PROBLEM DESCRIPTION:
Transcribe every entry word for word, leaving out all images.

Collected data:
****************

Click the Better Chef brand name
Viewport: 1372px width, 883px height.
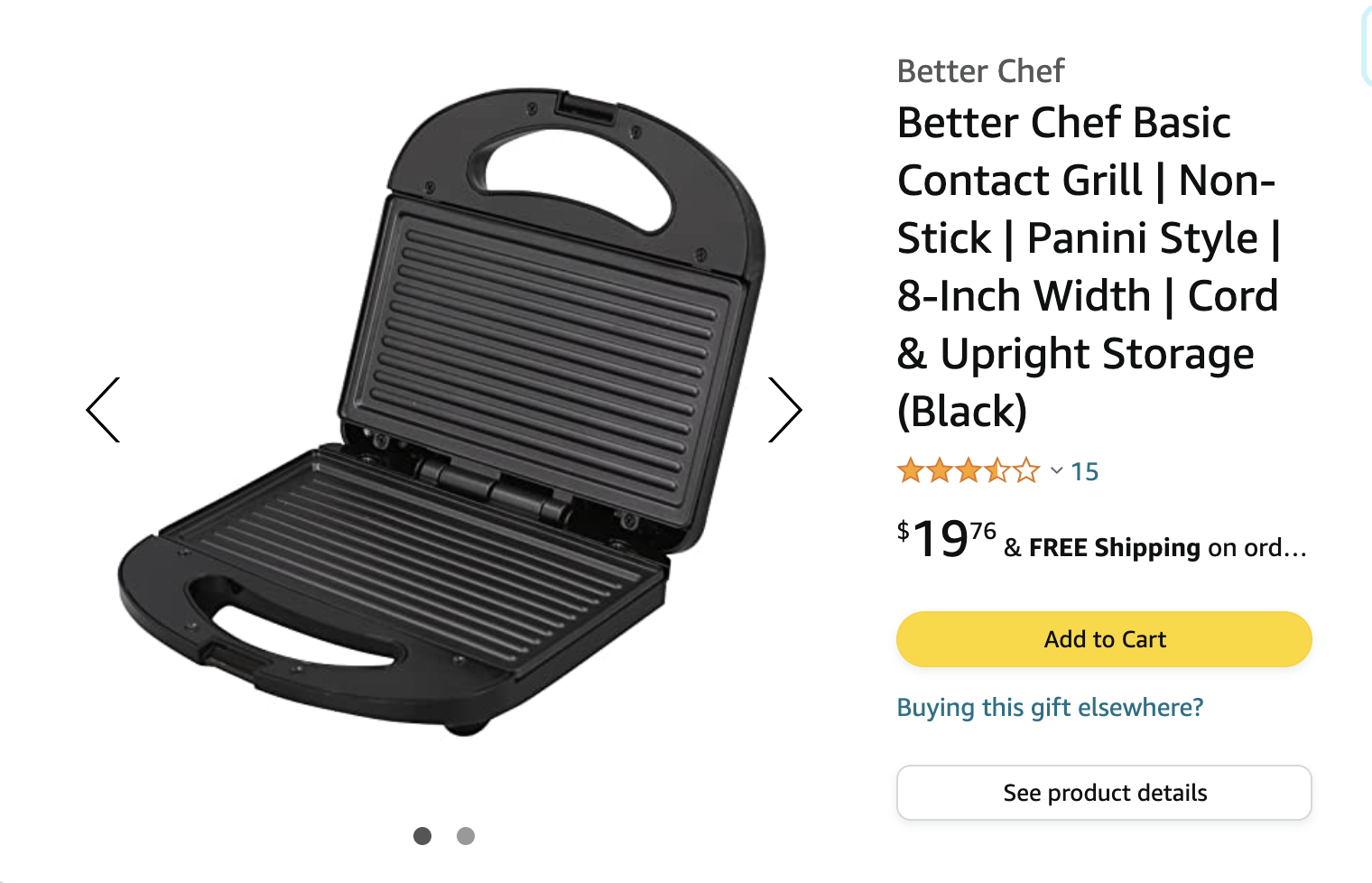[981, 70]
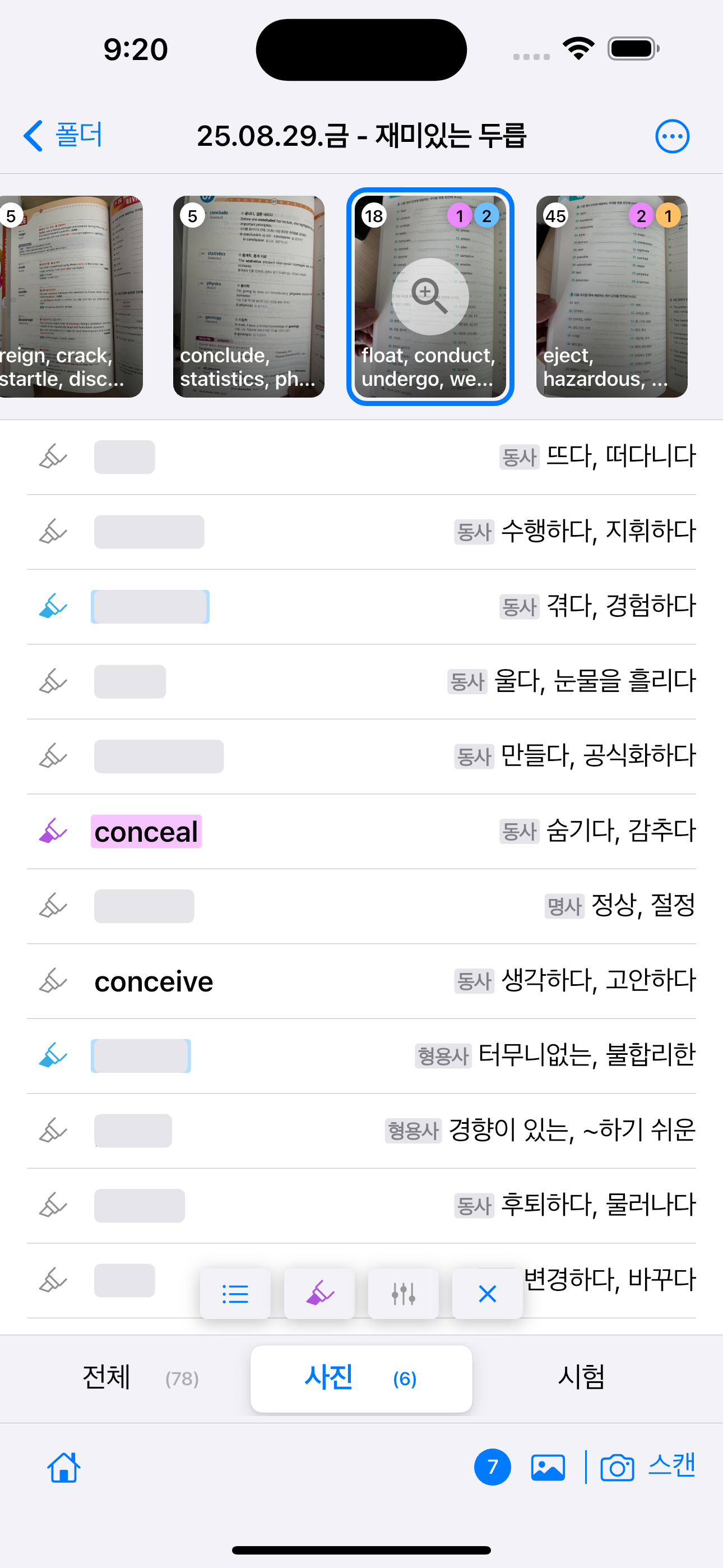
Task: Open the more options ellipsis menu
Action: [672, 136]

****************

WRITTEN ANSWER:
Click the Better Chef brand name
Viewport: 1372px width, 883px height.
[981, 70]
Task: Open the more options ellipsis menu
Action: [672, 136]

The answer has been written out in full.